И об отце они тоже говорили. Ричард всё ещё не понимал всего, но Рокэ просто не сказал… просто не стал говорить, почему всё-таки Эгмонт… надо спросить его как следует, найти правильную постановку вопроса, ведь не может же такого быть!
– Что изменилось, Дикон? – донёсся до него голос Штанцлера. – Ты больше не хочешь под начальство госпожи Ариго? Мне показалось, она тебе нравится.
– Да, – каркнул Ричард, забыв о горле, – она мне нравится. Дядюшка Август, она отказала мне лично, свидетель – Робер Эпинэ. Я не стану проситься ещё раз, тем более, у госпожи Ариго так много студентов…
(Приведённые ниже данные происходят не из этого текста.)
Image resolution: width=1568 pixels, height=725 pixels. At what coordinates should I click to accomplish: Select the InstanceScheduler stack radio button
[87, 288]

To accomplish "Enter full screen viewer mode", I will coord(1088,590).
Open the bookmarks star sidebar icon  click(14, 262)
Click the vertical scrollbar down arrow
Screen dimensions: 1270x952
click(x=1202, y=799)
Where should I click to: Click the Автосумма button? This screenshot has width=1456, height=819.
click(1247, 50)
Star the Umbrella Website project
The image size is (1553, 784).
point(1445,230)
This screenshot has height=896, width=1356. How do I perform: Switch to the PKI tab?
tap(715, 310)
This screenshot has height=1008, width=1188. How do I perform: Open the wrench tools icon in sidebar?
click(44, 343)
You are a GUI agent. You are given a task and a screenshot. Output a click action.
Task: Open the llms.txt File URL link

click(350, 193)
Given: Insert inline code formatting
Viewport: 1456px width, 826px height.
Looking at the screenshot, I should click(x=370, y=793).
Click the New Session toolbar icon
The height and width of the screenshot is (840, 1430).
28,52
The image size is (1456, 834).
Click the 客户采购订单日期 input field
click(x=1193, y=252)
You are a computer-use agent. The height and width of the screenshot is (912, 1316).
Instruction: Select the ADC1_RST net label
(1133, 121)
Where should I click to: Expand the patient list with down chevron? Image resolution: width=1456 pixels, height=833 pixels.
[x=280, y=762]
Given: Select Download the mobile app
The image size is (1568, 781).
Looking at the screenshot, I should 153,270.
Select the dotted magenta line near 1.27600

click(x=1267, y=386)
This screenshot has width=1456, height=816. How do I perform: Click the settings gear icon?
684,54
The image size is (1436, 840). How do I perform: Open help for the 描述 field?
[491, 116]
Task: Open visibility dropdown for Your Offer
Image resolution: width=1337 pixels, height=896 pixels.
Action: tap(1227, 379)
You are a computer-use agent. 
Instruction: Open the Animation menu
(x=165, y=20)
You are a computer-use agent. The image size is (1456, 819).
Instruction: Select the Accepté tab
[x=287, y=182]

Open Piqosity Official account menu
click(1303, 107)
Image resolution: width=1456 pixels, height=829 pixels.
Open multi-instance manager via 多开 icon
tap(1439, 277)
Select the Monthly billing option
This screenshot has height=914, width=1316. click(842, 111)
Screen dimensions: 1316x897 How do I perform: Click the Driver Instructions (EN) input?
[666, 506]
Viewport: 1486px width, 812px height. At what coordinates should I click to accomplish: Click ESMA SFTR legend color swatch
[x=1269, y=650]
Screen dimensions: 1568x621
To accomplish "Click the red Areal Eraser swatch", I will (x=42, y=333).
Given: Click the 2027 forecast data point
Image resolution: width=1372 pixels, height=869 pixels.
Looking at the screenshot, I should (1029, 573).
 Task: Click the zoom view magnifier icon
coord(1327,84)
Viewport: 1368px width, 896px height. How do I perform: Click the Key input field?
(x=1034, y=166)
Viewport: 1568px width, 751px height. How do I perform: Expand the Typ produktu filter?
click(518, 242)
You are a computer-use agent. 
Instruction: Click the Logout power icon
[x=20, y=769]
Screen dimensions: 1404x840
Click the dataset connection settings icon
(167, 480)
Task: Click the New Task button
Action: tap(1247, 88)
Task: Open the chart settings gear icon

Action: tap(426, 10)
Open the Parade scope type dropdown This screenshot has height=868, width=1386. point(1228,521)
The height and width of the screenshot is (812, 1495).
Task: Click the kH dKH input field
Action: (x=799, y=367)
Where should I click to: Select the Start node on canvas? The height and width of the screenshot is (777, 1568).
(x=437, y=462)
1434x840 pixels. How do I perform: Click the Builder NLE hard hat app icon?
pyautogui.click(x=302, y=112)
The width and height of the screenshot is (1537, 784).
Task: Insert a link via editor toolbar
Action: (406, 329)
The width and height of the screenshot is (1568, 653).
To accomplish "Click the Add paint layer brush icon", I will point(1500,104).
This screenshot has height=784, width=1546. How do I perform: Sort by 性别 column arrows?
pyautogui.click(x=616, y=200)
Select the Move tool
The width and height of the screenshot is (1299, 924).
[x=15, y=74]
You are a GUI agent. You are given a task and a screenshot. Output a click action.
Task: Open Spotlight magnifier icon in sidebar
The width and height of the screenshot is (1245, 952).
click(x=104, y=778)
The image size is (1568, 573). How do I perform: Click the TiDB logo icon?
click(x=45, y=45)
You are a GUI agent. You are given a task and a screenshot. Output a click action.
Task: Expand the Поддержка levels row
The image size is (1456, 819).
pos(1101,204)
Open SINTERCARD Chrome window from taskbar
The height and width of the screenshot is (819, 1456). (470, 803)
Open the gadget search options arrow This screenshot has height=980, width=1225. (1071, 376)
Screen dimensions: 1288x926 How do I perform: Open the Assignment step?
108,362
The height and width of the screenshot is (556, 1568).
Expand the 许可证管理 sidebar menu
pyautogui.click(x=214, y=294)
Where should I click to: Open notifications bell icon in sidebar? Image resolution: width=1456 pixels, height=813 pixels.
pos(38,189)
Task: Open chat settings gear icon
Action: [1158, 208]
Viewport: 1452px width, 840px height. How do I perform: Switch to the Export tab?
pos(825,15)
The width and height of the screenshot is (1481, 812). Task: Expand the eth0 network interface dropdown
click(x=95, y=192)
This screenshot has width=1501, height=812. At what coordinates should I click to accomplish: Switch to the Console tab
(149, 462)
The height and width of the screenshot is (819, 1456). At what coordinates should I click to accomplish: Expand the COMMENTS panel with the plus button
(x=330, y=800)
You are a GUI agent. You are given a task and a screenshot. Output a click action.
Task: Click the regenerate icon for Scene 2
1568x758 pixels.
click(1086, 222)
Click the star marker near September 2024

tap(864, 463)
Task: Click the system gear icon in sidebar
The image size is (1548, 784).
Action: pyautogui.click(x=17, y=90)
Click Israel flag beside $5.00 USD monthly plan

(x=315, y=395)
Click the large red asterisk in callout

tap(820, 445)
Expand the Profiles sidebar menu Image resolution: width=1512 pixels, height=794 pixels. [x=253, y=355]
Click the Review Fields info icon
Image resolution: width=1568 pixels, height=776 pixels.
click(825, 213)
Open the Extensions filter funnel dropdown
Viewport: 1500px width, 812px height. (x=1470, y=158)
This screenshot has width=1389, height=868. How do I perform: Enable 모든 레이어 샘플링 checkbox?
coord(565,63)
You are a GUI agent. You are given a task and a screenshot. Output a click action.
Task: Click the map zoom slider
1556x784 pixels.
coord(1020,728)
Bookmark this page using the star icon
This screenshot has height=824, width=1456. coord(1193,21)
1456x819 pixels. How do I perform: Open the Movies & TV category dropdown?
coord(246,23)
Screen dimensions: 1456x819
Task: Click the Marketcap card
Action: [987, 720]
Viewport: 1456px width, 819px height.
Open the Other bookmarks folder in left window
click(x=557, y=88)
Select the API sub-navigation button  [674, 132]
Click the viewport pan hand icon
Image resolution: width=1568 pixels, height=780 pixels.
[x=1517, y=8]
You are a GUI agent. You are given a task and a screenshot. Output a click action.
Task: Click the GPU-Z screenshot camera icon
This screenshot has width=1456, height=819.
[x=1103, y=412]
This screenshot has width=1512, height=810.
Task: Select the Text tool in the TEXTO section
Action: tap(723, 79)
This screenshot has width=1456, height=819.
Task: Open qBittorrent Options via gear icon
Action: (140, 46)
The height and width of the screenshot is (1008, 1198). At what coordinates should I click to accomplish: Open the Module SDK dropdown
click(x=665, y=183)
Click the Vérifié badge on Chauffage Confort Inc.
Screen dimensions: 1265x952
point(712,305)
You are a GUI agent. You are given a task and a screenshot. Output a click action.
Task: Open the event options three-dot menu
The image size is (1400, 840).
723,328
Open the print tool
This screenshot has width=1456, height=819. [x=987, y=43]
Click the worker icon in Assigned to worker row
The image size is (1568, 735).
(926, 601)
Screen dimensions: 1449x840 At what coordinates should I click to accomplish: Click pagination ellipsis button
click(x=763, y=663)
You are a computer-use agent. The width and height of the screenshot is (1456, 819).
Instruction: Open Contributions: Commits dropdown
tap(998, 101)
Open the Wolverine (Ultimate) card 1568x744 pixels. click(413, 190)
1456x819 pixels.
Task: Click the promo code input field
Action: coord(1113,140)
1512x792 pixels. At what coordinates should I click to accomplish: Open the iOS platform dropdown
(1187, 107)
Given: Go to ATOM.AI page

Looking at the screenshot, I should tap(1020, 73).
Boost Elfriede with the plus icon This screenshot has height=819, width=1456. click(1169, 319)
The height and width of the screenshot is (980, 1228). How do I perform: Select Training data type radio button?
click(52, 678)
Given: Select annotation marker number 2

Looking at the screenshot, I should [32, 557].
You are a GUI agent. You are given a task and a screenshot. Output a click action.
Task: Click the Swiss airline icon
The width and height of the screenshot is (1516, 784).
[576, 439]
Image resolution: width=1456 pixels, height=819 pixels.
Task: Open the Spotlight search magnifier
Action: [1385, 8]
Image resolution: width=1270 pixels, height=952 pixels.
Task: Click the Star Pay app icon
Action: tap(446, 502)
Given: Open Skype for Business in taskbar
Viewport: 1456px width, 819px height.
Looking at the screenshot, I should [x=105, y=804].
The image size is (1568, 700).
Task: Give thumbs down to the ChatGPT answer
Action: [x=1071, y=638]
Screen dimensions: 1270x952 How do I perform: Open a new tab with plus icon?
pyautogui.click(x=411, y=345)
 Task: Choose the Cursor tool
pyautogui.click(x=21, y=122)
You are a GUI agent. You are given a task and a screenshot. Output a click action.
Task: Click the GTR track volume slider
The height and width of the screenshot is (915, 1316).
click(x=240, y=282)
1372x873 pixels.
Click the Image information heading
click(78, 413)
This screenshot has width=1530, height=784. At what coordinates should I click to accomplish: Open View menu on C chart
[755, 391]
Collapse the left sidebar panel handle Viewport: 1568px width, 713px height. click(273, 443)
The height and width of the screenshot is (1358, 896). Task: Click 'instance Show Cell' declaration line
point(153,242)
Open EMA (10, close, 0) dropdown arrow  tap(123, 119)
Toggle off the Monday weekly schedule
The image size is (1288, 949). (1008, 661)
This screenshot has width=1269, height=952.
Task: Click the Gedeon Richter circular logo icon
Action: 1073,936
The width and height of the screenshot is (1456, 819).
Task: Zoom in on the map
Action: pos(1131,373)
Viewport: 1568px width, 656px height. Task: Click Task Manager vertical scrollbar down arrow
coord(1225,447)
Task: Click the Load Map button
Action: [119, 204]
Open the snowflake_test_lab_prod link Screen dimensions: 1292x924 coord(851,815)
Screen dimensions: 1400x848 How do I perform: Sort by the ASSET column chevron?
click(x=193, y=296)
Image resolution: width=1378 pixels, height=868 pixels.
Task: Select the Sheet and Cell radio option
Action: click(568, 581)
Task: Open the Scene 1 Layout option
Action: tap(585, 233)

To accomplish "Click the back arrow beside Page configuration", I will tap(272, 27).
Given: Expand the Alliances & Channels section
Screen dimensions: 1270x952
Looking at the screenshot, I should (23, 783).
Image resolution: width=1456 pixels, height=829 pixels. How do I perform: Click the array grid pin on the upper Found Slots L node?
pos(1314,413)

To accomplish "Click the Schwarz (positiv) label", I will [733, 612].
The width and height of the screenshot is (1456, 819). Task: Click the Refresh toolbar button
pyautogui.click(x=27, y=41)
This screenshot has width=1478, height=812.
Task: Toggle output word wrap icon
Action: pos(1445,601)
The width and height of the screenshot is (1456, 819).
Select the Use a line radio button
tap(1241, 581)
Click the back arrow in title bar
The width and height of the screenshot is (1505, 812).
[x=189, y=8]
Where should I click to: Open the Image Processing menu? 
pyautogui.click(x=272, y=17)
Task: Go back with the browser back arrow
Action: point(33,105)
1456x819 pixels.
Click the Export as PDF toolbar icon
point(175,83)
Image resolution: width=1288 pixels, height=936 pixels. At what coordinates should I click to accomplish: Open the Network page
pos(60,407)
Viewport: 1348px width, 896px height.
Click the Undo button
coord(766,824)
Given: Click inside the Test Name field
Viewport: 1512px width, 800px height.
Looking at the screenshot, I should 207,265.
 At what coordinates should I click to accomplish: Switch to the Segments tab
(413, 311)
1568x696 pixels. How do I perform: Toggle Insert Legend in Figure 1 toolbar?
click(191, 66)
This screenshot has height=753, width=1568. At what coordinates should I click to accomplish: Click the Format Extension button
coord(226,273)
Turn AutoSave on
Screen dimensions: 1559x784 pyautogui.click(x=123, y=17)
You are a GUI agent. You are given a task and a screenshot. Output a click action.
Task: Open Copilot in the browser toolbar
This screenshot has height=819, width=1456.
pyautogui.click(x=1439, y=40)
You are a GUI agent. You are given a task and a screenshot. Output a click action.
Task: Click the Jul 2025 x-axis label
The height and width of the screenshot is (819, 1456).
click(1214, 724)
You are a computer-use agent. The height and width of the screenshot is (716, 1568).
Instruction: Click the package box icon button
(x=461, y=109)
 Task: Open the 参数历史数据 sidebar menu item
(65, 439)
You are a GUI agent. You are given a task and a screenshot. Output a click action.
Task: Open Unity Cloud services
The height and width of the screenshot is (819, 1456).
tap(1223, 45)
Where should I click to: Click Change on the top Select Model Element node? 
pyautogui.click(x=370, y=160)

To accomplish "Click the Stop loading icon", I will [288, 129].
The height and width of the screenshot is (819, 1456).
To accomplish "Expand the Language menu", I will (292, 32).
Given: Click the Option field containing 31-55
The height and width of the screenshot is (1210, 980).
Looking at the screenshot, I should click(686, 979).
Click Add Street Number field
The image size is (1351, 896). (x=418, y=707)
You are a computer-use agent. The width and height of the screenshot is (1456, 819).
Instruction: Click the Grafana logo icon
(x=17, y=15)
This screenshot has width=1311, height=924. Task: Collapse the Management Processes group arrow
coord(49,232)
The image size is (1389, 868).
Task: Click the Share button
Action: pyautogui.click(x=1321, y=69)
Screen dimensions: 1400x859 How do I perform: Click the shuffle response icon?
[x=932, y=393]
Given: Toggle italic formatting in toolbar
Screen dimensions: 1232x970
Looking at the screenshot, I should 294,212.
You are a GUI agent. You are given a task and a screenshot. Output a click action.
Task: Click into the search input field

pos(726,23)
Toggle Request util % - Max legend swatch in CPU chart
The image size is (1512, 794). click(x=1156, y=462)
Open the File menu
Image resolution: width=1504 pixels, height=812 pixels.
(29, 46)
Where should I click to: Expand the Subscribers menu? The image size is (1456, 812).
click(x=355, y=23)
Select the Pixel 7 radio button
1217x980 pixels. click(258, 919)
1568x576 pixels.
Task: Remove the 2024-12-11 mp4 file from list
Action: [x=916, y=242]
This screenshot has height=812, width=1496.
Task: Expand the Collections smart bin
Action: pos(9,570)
– Я просто хочу помочь тебе. Мирабелла…
– А я хочу, – не мог остановиться Дик, – решать сам! Сам, понимаете? Когда я закончил школу и поступил сюда, я… я думал, что вы все оставите меня в покое, матушка, вы, да даже отец, хотя он не говорил со мной три года… Может, вы все и правы, может, отец был лучшим человеком во всём универе, а господин проректор действительно… не знаю, так ужасен… Но я этого не видел, дядюшка Август, ни того, ни другого… Я выбрал тему, и я пишу по ней работу, пишу уже больше месяца. Я хочу закончить её и выступить с ней… И я хочу доказать себе, что смогу это.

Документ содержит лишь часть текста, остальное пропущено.